**Instructions to follow:** Retype the line with "Instruction: Go to Trade Shows page" exactly. Then retype every line after it through the end of the entries below, and nothing more, leaving out pictures.

**Material supplied:**
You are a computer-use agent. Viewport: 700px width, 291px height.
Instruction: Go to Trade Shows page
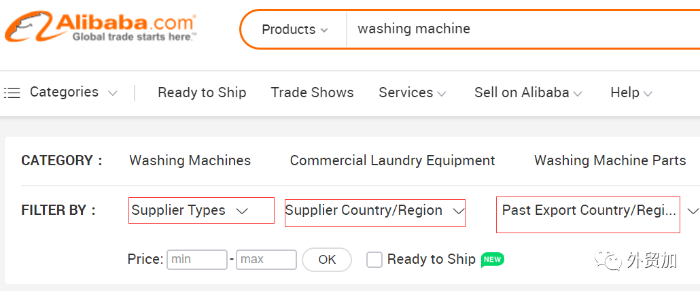coord(312,92)
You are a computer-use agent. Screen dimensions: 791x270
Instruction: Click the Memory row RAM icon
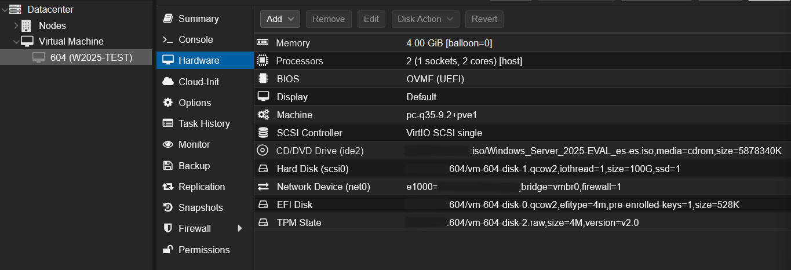tap(263, 43)
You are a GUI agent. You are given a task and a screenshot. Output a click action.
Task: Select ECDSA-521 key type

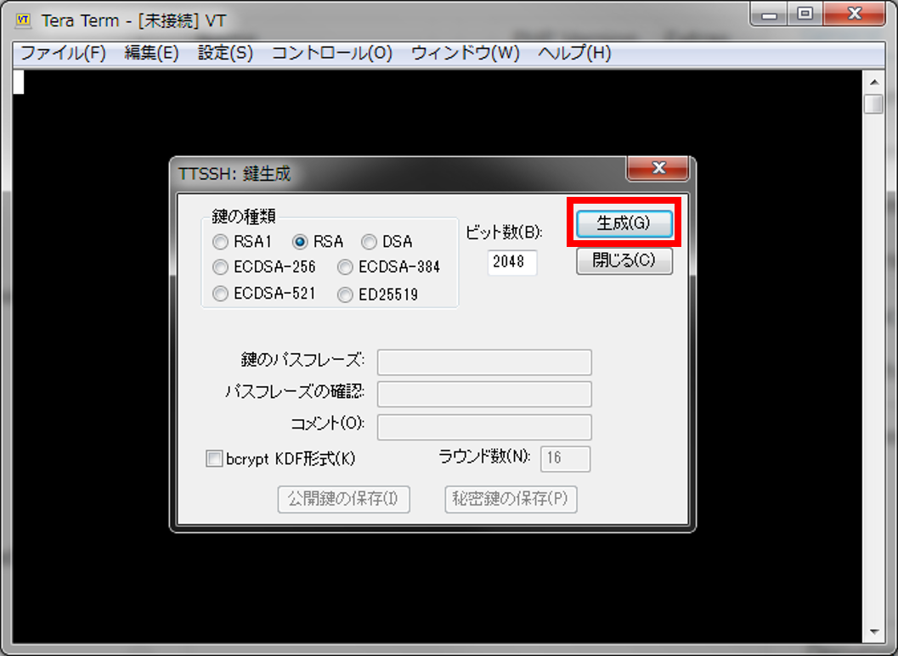tap(221, 294)
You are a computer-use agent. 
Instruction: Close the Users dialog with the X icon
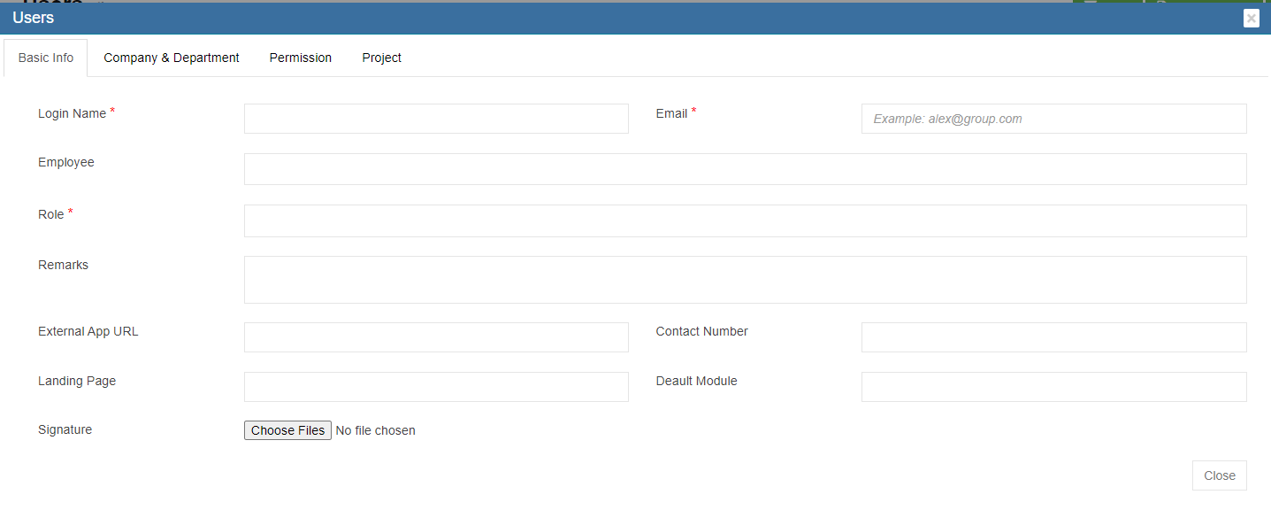coord(1251,18)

**The answer:**
Instruction: Go to Trade Shows page
coord(312,92)
You are a computer-use agent. Screen dimensions: 791x270
Instruction: Click the Memory row RAM icon
tap(263, 43)
You are a GUI agent. You are given a task and a screenshot. Output a click action.
Task: Select ECDSA-521 key type

tap(221, 294)
You are a computer-use agent. 
Instruction: Close the Users dialog with the X icon
coord(1251,18)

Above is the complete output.